*WORK INSTRUCTIONS*. Below are the records; count the lines in which "checkbox" occurs and report only that number.

Stored items:
================================

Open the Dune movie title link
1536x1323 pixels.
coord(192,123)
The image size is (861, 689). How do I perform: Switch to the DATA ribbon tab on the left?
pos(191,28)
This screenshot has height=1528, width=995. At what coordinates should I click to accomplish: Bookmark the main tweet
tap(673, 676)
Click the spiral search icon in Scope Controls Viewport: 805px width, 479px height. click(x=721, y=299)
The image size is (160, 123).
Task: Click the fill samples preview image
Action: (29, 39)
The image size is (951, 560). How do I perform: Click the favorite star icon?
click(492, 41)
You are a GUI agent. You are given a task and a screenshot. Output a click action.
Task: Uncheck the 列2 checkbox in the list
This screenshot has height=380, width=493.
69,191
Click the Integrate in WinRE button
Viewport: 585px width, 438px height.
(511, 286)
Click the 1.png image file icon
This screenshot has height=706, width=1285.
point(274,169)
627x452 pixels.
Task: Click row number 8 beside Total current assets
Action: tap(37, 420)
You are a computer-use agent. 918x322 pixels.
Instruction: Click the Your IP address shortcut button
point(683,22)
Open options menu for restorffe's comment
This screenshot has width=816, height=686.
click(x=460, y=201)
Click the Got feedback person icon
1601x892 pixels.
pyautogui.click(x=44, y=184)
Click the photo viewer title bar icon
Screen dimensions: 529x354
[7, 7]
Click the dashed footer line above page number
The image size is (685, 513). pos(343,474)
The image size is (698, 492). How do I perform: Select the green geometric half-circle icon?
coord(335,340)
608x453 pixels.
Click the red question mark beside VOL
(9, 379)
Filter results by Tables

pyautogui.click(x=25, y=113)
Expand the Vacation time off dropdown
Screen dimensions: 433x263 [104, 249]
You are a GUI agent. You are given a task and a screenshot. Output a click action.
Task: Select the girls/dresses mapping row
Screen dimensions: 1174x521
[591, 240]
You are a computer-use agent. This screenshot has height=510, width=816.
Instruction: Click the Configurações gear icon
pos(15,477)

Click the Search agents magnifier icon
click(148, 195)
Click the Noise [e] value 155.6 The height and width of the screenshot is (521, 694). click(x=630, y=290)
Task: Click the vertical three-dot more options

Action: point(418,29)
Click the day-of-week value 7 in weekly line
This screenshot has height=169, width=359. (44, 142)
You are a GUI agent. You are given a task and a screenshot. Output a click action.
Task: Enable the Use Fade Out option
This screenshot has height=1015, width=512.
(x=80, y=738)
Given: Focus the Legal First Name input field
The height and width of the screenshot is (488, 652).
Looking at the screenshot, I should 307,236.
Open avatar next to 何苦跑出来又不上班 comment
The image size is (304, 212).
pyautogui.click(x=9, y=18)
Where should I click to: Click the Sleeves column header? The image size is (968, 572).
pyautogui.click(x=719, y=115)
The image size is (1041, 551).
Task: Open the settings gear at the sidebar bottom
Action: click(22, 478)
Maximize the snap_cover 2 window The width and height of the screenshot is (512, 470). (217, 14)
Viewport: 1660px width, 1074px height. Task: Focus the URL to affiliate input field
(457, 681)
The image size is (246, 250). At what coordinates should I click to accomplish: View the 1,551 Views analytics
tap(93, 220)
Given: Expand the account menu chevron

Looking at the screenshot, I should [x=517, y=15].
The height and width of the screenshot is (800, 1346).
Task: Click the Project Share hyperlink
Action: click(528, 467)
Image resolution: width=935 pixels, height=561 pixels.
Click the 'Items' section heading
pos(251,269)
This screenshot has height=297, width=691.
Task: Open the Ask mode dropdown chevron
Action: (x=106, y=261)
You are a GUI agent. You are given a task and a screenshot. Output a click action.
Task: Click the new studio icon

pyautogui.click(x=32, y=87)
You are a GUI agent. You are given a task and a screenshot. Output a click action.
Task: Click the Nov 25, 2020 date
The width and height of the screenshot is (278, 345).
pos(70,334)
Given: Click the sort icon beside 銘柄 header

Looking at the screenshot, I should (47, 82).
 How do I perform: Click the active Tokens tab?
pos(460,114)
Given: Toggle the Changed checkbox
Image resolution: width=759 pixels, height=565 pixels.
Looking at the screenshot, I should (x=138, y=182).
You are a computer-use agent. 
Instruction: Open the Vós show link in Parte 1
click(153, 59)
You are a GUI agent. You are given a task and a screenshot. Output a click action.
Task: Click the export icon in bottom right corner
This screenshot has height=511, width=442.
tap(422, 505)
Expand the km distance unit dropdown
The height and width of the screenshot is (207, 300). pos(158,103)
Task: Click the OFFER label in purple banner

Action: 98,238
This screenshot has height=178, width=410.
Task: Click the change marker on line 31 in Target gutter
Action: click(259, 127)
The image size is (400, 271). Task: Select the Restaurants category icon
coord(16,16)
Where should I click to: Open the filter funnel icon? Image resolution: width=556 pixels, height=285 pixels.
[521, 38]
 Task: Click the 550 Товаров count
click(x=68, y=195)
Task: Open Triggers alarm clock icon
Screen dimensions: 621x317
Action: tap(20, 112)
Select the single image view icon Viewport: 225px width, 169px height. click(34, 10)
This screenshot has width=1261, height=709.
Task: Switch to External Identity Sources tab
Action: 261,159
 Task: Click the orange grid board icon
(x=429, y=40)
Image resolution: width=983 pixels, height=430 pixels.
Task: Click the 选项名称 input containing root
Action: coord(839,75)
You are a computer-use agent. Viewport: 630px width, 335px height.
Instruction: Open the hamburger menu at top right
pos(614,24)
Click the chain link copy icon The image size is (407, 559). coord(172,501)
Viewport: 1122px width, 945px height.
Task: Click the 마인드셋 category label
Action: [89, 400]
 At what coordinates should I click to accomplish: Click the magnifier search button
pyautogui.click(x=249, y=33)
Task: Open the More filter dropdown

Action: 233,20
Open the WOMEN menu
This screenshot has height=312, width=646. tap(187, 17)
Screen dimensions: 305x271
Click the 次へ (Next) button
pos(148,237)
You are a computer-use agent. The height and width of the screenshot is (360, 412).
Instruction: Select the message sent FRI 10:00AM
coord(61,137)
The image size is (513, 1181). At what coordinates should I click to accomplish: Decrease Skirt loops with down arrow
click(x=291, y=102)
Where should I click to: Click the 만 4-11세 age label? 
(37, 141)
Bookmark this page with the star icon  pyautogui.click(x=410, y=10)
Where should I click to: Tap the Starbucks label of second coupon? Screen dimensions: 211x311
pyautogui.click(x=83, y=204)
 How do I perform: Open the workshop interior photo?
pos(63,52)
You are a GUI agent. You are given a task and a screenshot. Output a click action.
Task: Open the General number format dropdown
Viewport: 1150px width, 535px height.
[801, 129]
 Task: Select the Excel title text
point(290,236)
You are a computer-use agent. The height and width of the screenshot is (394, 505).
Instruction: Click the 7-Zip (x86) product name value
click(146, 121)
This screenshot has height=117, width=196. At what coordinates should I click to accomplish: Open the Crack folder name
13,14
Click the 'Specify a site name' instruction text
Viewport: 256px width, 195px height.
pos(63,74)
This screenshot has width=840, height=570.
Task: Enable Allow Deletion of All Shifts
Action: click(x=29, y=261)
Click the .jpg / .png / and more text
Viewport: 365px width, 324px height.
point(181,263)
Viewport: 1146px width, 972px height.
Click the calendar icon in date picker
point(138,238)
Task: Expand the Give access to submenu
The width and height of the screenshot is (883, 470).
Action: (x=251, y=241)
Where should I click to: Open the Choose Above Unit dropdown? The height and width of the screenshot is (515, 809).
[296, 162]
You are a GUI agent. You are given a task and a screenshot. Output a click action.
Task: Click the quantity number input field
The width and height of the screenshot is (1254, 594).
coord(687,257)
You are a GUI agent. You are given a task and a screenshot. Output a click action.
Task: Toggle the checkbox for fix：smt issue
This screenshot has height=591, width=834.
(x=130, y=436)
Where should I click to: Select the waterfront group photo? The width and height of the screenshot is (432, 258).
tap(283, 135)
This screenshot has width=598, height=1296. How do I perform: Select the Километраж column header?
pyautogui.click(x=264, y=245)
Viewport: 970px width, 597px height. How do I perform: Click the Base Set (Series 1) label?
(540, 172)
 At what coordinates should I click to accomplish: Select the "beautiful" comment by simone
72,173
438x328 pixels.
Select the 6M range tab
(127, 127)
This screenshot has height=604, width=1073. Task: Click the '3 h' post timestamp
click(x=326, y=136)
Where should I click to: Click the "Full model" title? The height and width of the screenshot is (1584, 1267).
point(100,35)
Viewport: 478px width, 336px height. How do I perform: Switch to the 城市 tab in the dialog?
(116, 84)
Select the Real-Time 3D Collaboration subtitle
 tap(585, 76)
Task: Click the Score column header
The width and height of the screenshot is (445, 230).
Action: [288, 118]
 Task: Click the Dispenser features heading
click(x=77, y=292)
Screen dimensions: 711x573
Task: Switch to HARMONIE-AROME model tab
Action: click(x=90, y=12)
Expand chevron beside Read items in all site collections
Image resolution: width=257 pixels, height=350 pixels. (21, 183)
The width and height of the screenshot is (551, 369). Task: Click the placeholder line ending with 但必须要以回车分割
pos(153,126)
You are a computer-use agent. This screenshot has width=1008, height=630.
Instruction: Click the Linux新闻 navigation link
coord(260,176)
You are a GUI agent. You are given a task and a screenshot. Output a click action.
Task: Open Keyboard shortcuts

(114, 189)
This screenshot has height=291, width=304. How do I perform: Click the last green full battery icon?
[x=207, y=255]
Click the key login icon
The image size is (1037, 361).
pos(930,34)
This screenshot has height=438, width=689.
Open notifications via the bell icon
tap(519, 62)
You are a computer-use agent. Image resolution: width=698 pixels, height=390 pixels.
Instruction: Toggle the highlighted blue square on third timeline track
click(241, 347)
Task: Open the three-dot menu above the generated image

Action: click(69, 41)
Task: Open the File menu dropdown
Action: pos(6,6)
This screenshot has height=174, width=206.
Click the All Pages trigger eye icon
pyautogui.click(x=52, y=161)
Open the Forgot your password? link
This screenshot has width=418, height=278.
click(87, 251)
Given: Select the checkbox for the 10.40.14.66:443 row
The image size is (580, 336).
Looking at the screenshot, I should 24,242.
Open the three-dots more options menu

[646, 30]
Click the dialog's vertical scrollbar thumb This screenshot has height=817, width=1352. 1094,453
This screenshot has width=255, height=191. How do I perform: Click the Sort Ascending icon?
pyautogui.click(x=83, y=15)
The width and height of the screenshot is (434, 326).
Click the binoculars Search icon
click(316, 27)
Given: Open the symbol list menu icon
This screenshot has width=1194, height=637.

================================

*RESPONSE TO THIS EXERCISE*. 4